Given passage ->
The Adapting Agriculture to Climate Today, for Tomorrow (ACToday) Columbia World Project has helped create advanced and sustainable climate services around the world tailored for agricultural decision making.

Countries are using these new services to manage many of the climate-related risks to their food systems. But even the best climate services by themselves cannot manage the entire range of climate risks that farmers confront. Farmers in the United States and other developed countries are able to cover some of the remaining risks through traditional insurance. If their crops are destroyed by a drought or a storm, they can file a damage claim with the insurance company, which would then send out an assessor to verify and quantify the damages.

However, in the six ACToday countries—and most other developing countries—such a system becomes prohibitively expensive for companies, and ultimately makes premiums unaffordable to the rural smallholder farmers who most need insurance.

To address this challenge, the ACToday project at Columbia University’s International Research Institute for Climate and Society has been one of the pioneers to develop a new type of insurance called index insurance. Index insurance payouts are based on an index of weather, such as rainfall measured by satellites or at a local weather station. If the amount of rainfall during critical stages of a crop’s growth cycle doesn’t reach a pre-specified threshold, farmers automatically get compensated without having to file any claims. This innovation has significantly lowered the transaction costs and risks for insurance companies, enabling them to keep premiums low and enabling millions of farmers access to coverage previously unavailable to them.

What is asked ->
1: Reproduce the part of the passage on index insurance starting with "The Adapting Agriculture" and going on through "agricultural decision making.".
2: State whether each statement below agrees with the passage on index insurance, answering yes or no and quoting the words of the passage that decide it. (a) Under index insurance, farmers must file a claim before receiving compensation. (b) An index used for payouts can be based on rainfall measured by satellites. (c) In the six ACToday countries, traditional insurance keeps premiums affordable for rural smallholder farmers.

Data provided ->
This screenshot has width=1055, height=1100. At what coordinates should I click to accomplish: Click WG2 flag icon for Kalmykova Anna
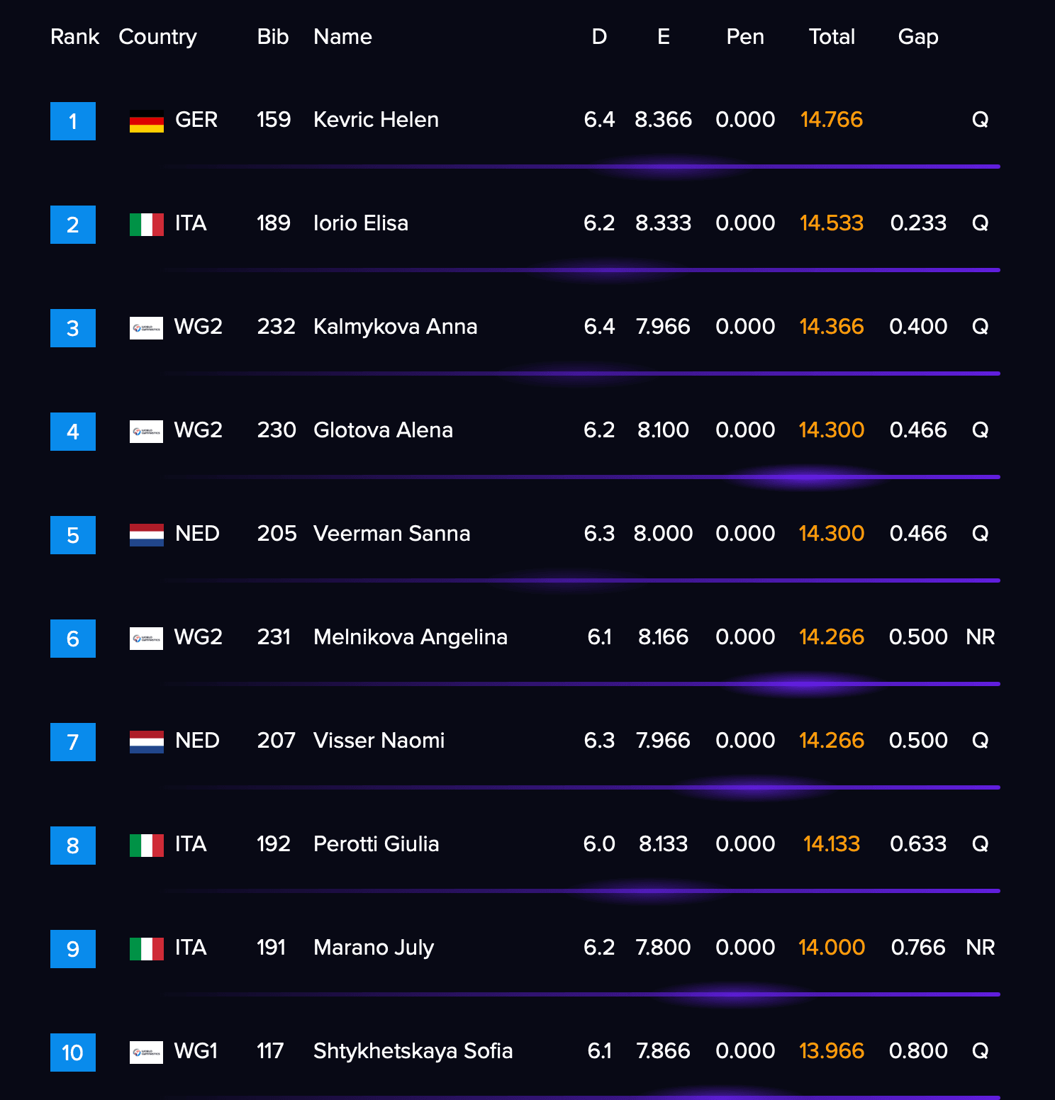(x=147, y=328)
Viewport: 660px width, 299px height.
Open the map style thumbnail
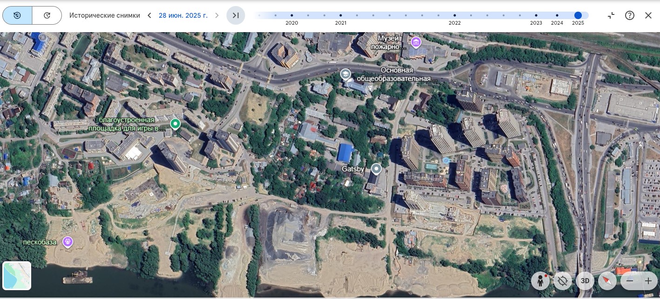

Exercise results ->
1:
The Adapting Agriculture to Climate Today, for Tomorrow (ACToday) Columbia World Project has helped create advanced and sustainable climate services around the world tailored for agricultural decision making.

2:
(a) No: "farmers automatically get compensated without having to file any claims."
(b) Yes: "such as rainfall measured by satellites or at a local weather station."
(c) No: "ultimately makes premiums unaffordable to the rural smallholder farmers who most need insurance."